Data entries
↓

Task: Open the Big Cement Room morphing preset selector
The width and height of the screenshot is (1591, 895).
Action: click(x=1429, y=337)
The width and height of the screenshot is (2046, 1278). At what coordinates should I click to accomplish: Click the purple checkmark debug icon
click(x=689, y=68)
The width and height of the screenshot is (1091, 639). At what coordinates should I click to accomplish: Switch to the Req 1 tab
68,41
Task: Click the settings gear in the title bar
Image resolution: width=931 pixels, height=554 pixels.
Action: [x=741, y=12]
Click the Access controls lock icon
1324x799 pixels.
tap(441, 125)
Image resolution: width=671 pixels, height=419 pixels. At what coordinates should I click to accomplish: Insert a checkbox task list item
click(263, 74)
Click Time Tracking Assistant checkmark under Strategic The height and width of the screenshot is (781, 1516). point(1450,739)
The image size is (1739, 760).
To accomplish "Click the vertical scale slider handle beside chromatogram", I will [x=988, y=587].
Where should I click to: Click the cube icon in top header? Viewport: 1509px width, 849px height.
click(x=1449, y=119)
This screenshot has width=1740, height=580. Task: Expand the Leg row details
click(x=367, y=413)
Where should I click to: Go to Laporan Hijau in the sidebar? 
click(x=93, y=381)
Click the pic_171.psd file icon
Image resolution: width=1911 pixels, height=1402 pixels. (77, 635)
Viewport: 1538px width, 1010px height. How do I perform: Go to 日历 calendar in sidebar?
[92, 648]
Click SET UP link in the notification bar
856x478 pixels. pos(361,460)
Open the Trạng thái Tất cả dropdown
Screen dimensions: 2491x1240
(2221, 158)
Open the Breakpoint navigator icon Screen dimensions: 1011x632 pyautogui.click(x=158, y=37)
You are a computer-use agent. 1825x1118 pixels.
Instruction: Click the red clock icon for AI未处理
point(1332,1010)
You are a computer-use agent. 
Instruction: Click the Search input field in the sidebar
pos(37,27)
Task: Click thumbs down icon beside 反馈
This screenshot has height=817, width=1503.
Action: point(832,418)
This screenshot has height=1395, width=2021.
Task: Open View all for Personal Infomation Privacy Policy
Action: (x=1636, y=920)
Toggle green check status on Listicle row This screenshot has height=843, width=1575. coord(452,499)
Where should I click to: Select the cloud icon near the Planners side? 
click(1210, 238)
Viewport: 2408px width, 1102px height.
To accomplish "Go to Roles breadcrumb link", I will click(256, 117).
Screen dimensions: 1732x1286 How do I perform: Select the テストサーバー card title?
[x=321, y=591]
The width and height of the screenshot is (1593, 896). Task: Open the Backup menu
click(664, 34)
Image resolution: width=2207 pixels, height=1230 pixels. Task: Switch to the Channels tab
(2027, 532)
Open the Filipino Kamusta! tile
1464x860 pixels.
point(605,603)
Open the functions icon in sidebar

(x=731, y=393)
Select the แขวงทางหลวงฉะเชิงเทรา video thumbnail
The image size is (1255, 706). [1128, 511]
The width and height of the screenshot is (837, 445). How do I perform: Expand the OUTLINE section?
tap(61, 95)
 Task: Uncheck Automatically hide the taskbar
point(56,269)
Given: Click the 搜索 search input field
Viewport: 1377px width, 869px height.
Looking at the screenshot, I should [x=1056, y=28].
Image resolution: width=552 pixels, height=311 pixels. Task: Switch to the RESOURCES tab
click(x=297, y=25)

↑

YOUR INSTRUCTIONS
All of the entries are to be set down again without alteration.

PROBLEM SOLUTION
Task: Open the Big Cement Room morphing preset selector
The width and height of the screenshot is (1591, 895).
Action: click(x=1429, y=337)
The width and height of the screenshot is (2046, 1278). At what coordinates should I click to accomplish: Click the purple checkmark debug icon
click(x=689, y=68)
The width and height of the screenshot is (1091, 639). At what coordinates should I click to accomplish: Switch to the Req 1 tab
68,41
Task: Click the settings gear in the title bar
Image resolution: width=931 pixels, height=554 pixels.
Action: [x=741, y=12]
Click the Access controls lock icon
1324x799 pixels.
tap(441, 125)
Image resolution: width=671 pixels, height=419 pixels. At what coordinates should I click to accomplish: Insert a checkbox task list item
click(263, 74)
Click Time Tracking Assistant checkmark under Strategic The height and width of the screenshot is (781, 1516). point(1450,739)
The image size is (1739, 760).
To accomplish "Click the vertical scale slider handle beside chromatogram", I will [x=988, y=587].
Where should I click to: Click the cube icon in top header? Viewport: 1509px width, 849px height.
click(x=1449, y=119)
This screenshot has width=1740, height=580. Task: Expand the Leg row details
click(x=367, y=413)
Where should I click to: Go to Laporan Hijau in the sidebar? 
click(x=93, y=381)
Click the pic_171.psd file icon
Image resolution: width=1911 pixels, height=1402 pixels. (77, 635)
Viewport: 1538px width, 1010px height. How do I perform: Go to 日历 calendar in sidebar?
[92, 648]
Click SET UP link in the notification bar
856x478 pixels. pos(361,460)
Open the Trạng thái Tất cả dropdown
Screen dimensions: 2491x1240
(2221, 158)
Open the Breakpoint navigator icon Screen dimensions: 1011x632 pyautogui.click(x=158, y=37)
You are a computer-use agent. 1825x1118 pixels.
Instruction: Click the red clock icon for AI未处理
point(1332,1010)
You are a computer-use agent. 
Instruction: Click the Search input field in the sidebar
pos(37,27)
Task: Click thumbs down icon beside 反馈
This screenshot has height=817, width=1503.
Action: point(832,418)
This screenshot has height=1395, width=2021.
Task: Open View all for Personal Infomation Privacy Policy
Action: (x=1636, y=920)
Toggle green check status on Listicle row This screenshot has height=843, width=1575. coord(452,499)
Where should I click to: Select the cloud icon near the Planners side? 
click(1210, 238)
Viewport: 2408px width, 1102px height.
To accomplish "Go to Roles breadcrumb link", I will click(256, 117).
Screen dimensions: 1732x1286 How do I perform: Select the テストサーバー card title?
[x=321, y=591]
The width and height of the screenshot is (1593, 896). Task: Open the Backup menu
click(664, 34)
Image resolution: width=2207 pixels, height=1230 pixels. Task: Switch to the Channels tab
(2027, 532)
Open the Filipino Kamusta! tile
1464x860 pixels.
point(605,603)
Open the functions icon in sidebar

(x=731, y=393)
Select the แขวงทางหลวงฉะเชิงเทรา video thumbnail
The image size is (1255, 706). [1128, 511]
The width and height of the screenshot is (837, 445). How do I perform: Expand the OUTLINE section?
tap(61, 95)
 Task: Uncheck Automatically hide the taskbar
point(56,269)
Given: Click the 搜索 search input field
Viewport: 1377px width, 869px height.
Looking at the screenshot, I should [x=1056, y=28].
Image resolution: width=552 pixels, height=311 pixels. Task: Switch to the RESOURCES tab
click(x=297, y=25)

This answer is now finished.